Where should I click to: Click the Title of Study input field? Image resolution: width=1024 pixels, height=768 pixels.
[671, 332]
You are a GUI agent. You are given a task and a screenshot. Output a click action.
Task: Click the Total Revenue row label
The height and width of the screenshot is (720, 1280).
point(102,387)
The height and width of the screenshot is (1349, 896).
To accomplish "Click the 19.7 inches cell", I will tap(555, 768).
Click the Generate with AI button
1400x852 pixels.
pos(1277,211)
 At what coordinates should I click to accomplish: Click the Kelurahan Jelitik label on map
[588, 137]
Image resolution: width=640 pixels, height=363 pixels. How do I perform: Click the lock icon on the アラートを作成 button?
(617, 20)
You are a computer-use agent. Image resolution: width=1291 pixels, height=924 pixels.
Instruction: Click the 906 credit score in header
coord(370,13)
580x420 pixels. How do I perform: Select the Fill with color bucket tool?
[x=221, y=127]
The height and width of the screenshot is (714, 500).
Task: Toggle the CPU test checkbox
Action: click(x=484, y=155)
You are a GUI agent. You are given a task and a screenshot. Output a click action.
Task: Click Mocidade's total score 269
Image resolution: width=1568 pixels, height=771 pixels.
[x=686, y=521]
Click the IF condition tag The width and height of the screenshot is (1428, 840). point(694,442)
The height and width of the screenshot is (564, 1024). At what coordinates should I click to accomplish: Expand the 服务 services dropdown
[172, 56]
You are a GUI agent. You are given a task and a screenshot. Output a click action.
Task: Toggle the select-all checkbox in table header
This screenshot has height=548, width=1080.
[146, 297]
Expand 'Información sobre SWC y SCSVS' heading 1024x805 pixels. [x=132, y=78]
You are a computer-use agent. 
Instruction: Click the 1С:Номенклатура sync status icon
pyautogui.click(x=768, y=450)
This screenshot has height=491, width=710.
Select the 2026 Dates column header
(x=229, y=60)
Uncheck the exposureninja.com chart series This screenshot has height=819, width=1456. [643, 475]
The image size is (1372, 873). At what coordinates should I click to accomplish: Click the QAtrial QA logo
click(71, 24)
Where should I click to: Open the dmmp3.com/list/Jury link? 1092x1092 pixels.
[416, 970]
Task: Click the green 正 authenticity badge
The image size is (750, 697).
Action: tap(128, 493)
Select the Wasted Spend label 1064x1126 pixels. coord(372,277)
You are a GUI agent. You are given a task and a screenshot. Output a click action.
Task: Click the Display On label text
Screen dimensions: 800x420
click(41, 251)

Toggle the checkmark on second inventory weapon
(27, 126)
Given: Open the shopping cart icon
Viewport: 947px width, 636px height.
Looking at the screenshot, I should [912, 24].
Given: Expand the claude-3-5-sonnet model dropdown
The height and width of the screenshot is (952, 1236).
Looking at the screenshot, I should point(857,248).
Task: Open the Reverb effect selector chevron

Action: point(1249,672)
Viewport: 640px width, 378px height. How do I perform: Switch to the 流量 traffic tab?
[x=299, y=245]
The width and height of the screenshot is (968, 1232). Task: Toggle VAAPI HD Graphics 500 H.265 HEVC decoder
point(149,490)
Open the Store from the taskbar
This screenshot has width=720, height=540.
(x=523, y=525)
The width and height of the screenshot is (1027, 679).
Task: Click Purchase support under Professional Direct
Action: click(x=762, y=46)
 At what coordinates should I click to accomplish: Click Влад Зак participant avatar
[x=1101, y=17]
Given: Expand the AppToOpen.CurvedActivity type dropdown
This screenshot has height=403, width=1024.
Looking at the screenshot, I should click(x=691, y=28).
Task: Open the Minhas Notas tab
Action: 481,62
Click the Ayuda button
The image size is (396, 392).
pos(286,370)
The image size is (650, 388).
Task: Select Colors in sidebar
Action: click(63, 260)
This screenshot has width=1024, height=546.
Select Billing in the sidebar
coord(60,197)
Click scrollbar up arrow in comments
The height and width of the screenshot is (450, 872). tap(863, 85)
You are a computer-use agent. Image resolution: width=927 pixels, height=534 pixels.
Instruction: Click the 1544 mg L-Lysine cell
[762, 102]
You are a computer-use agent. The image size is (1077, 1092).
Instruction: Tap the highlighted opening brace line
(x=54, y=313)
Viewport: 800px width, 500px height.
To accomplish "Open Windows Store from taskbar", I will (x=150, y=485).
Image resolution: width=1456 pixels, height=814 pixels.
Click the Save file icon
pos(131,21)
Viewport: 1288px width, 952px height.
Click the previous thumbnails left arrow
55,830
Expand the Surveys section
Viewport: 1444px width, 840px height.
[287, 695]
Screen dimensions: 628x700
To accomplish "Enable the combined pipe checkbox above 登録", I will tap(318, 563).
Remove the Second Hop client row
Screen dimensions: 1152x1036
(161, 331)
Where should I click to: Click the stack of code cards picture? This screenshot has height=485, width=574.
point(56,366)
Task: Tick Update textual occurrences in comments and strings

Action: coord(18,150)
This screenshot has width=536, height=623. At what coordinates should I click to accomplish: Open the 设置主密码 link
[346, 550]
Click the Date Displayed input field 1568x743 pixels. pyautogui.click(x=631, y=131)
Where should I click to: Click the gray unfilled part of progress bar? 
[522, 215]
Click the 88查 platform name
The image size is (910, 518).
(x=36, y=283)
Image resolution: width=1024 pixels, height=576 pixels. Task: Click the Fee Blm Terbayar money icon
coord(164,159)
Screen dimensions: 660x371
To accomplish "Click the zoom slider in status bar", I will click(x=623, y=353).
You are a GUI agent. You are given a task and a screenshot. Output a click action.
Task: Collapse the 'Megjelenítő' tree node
* * *
:: What is asked ::
Print all of the records above again, word for word and in their original order.

:: Reply ::
Where should I click to: Click the Title of Study input field? Image resolution: width=1024 pixels, height=768 pixels.
[671, 332]
You are a GUI agent. You are given a task and a screenshot. Output a click action.
Task: Click the Total Revenue row label
The height and width of the screenshot is (720, 1280).
point(102,387)
The height and width of the screenshot is (1349, 896).
To accomplish "Click the 19.7 inches cell", I will tap(555, 768).
Click the Generate with AI button
1400x852 pixels.
pos(1277,211)
 At what coordinates should I click to accomplish: Click the Kelurahan Jelitik label on map
[588, 137]
Image resolution: width=640 pixels, height=363 pixels. How do I perform: Click the lock icon on the アラートを作成 button?
(617, 20)
You are a computer-use agent. Image resolution: width=1291 pixels, height=924 pixels.
Instruction: Click the 906 credit score in header
coord(370,13)
580x420 pixels. How do I perform: Select the Fill with color bucket tool?
[x=221, y=127]
The height and width of the screenshot is (714, 500).
Task: Toggle the CPU test checkbox
Action: click(x=484, y=155)
You are a GUI agent. You are given a task and a screenshot. Output a click action.
Task: Click Mocidade's total score 269
Image resolution: width=1568 pixels, height=771 pixels.
[x=686, y=521]
Click the IF condition tag The width and height of the screenshot is (1428, 840). point(694,442)
The height and width of the screenshot is (564, 1024). At what coordinates should I click to accomplish: Expand the 服务 services dropdown
[172, 56]
You are a GUI agent. You are given a task and a screenshot. Output a click action.
Task: Toggle the select-all checkbox in table header
This screenshot has height=548, width=1080.
[146, 297]
Expand 'Información sobre SWC y SCSVS' heading 1024x805 pixels. [x=132, y=78]
You are a computer-use agent. 
Instruction: Click the 1С:Номенклатура sync status icon
pyautogui.click(x=768, y=450)
This screenshot has height=491, width=710.
Select the 2026 Dates column header
(x=229, y=60)
Uncheck the exposureninja.com chart series This screenshot has height=819, width=1456. [643, 475]
The image size is (1372, 873). At what coordinates should I click to accomplish: Click the QAtrial QA logo
click(71, 24)
Where should I click to: Open the dmmp3.com/list/Jury link? 1092x1092 pixels.
[416, 970]
Task: Click the green 正 authenticity badge
The image size is (750, 697).
Action: tap(128, 493)
Select the Wasted Spend label 1064x1126 pixels. coord(372,277)
You are a GUI agent. You are given a task and a screenshot. Output a click action.
Task: Click the Display On label text
Screen dimensions: 800x420
click(41, 251)

Toggle the checkmark on second inventory weapon
(27, 126)
Given: Open the shopping cart icon
Viewport: 947px width, 636px height.
Looking at the screenshot, I should [912, 24].
Given: Expand the claude-3-5-sonnet model dropdown
The height and width of the screenshot is (952, 1236).
Looking at the screenshot, I should point(857,248).
Task: Open the Reverb effect selector chevron

Action: point(1249,672)
Viewport: 640px width, 378px height. How do I perform: Switch to the 流量 traffic tab?
[x=299, y=245]
The width and height of the screenshot is (968, 1232). Task: Toggle VAAPI HD Graphics 500 H.265 HEVC decoder
point(149,490)
Open the Store from the taskbar
This screenshot has width=720, height=540.
(x=523, y=525)
The width and height of the screenshot is (1027, 679).
Task: Click Purchase support under Professional Direct
Action: click(x=762, y=46)
 At what coordinates should I click to accomplish: Click Влад Зак participant avatar
[x=1101, y=17]
Given: Expand the AppToOpen.CurvedActivity type dropdown
This screenshot has height=403, width=1024.
Looking at the screenshot, I should click(x=691, y=28).
Task: Open the Minhas Notas tab
Action: 481,62
Click the Ayuda button
The image size is (396, 392).
pos(286,370)
The image size is (650, 388).
Task: Select Colors in sidebar
Action: click(63, 260)
This screenshot has width=1024, height=546.
Select Billing in the sidebar
coord(60,197)
Click scrollbar up arrow in comments
The height and width of the screenshot is (450, 872). tap(863, 85)
You are a computer-use agent. Image resolution: width=927 pixels, height=534 pixels.
Instruction: Click the 1544 mg L-Lysine cell
[762, 102]
You are a computer-use agent. The image size is (1077, 1092).
Instruction: Tap the highlighted opening brace line
(x=54, y=313)
Viewport: 800px width, 500px height.
To accomplish "Open Windows Store from taskbar", I will (x=150, y=485).
Image resolution: width=1456 pixels, height=814 pixels.
Click the Save file icon
pos(131,21)
Viewport: 1288px width, 952px height.
Click the previous thumbnails left arrow
55,830
Expand the Surveys section
Viewport: 1444px width, 840px height.
[287, 695]
Screen dimensions: 628x700
To accomplish "Enable the combined pipe checkbox above 登録", I will tap(318, 563).
Remove the Second Hop client row
Screen dimensions: 1152x1036
(161, 331)
Where should I click to: Click the stack of code cards picture? This screenshot has height=485, width=574.
point(56,366)
Task: Tick Update textual occurrences in comments and strings

Action: coord(18,150)
This screenshot has width=536, height=623. At what coordinates should I click to accomplish: Open the 设置主密码 link
[346, 550]
Click the Date Displayed input field 1568x743 pixels. pyautogui.click(x=631, y=131)
Where should I click to: Click the gray unfilled part of progress bar? 
[522, 215]
Click the 88查 platform name
The image size is (910, 518).
(x=36, y=283)
Image resolution: width=1024 pixels, height=576 pixels. Task: Click the Fee Blm Terbayar money icon
coord(164,159)
Screen dimensions: 660x371
To accomplish "Click the zoom slider in status bar", I will click(x=623, y=353).
You are a GUI agent. You are given a task and a screenshot. Output a click action.
Task: Collapse the 'Megjelenítő' tree node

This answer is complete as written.